The long-term rate of improvement is assumed to be 1.5% per annum (unchanged since the last report). The short-term rate declines linearly over a 25 year period to the long-term rate.
These rates are assumed to apply to all ages up to age 90.
These assumptions will result in gains in life expectancy from:
Ireland has witnessed significant improvements in mortality since the start of the 20th century with male life expectancy increasing from 57.4 years in 1926 to 80.2 years in 2015 (a gain of 22.8 years), while females have seen a gain of 26 years (from 57.9 to 83.9). The biggest gains in both male and female life expectancy were recorded in the immediate post-war period, i.e. 1946 - 1961. These resulted from improvements in living conditions, as well as from advances in maternity services and medical treatment, such as immunisation.
From the latter half of the 20th century, increases in life expectancy have been led by rapid reductions in adult mortality, particularly for males. Between 1991 and 2022 life expectancy at birth increased by 7.9 years for males while the increase for females over the same period was 6 years. The improvements have been most notable in the older age groups. Improved living conditions coupled with further developments in medical care are considered to be the main contributing factors.
The gap between male and female life expectancy is also continuing to decline. A woman born in 1981 was expected to live 5.5 years longer than a man born in the same year. By 2022 the gap in male and female life expectancies was estimated to have fallen to 3.7 years.
As in the previous projections, the mortality rates used in this exercise were projected using a ‘targeting’ approach. This approach involves estimating the current rate of improvement for each sex and assuming that this rate of improvement will decline over a twenty-five year period to a long-term average improvement rate not dissimilar to the rates observed in the long-term past.
A graduated life table was prepared for 2017-2019 following the same methodology as that employed for the previous projections exercise. After deliberation, the Expert Group agreed to consider the three years pre-Covid-19 for the creation of the graduated rates, as this uses three years worth of data which addresses stability and retains comparability of method with the previous projections exercises.
Analysis of these results showed a slowing of mortality improvements for both males and females. The group agreed that the 2022 - 2057 projections be compiled assuming current trends of 2.5% per annum declines in mortality rates for both males and females. This keeps the trend consistent within males and gives a 0.5% increase in the trend rate used for females in the 2016 projections.
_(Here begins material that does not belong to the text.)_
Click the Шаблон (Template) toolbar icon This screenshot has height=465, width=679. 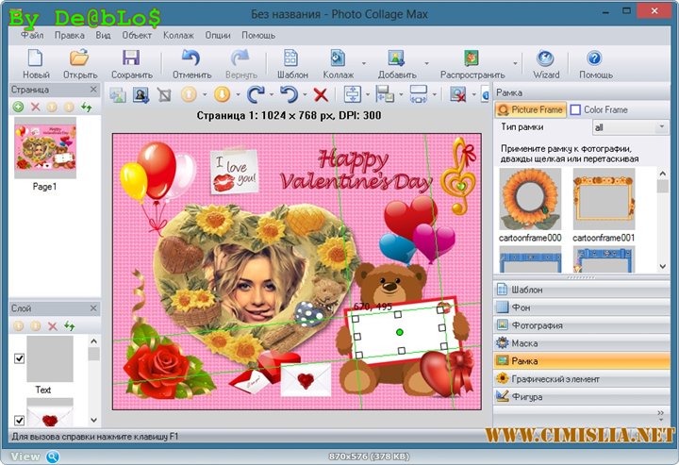click(x=292, y=58)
A zero per cent improvement (i.e. no improvement) was assumed for ages of 100 years and over. For ages 91 years to 99 years, the current rate of improvement was estimated by linear interpolation between the assumed rate of improvement at age 90 years (2.5% for males and females) and the zero per cent rate of improvement at age 100 years.
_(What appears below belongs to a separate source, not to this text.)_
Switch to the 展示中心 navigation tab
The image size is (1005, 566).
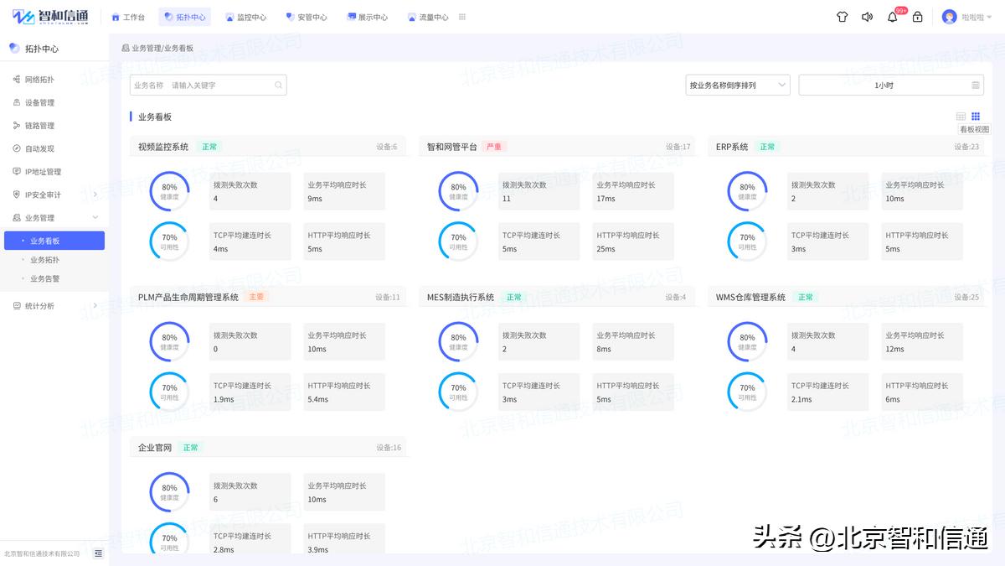pos(367,16)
As explained above, the projection methodology estimated the current average rate of mortality decline for the period 2017 to 2019 for each sex at each age. The years 2020 and 2021 were not considered due to the unprecedented fluctuations in mortality rates during the pandemic. For all years between 2022 and 2047, the mortality declines for that year at each age is a simple linear interpolation between the decline in 2022 and the assumed rate in 2047. For ages of 100 years and over, no improvements were assumed either now or in the future, while for ages between 90 years and 100 years, the rates of mortality decline were estimated by linear interpolation between the assumed rate at age 90 and 0% improvement at 100 years of age.
The Expert Group decided that an annual decline of 1.5 per cent was appropriate to apply to both sexes up to age 90 years from 2048 onwards. This rate of decline was also utilised in the previous projections exercise and is not dissimilar to the average rate of mortality decline over the long term past. For age 91 years to age 99 years, the rate of improvement was estimated by linear interpolation between the assumed rate at age 90 and 0% improvement at age 100 years. For ages of 100 years and over, no further mortality improvements are assumed.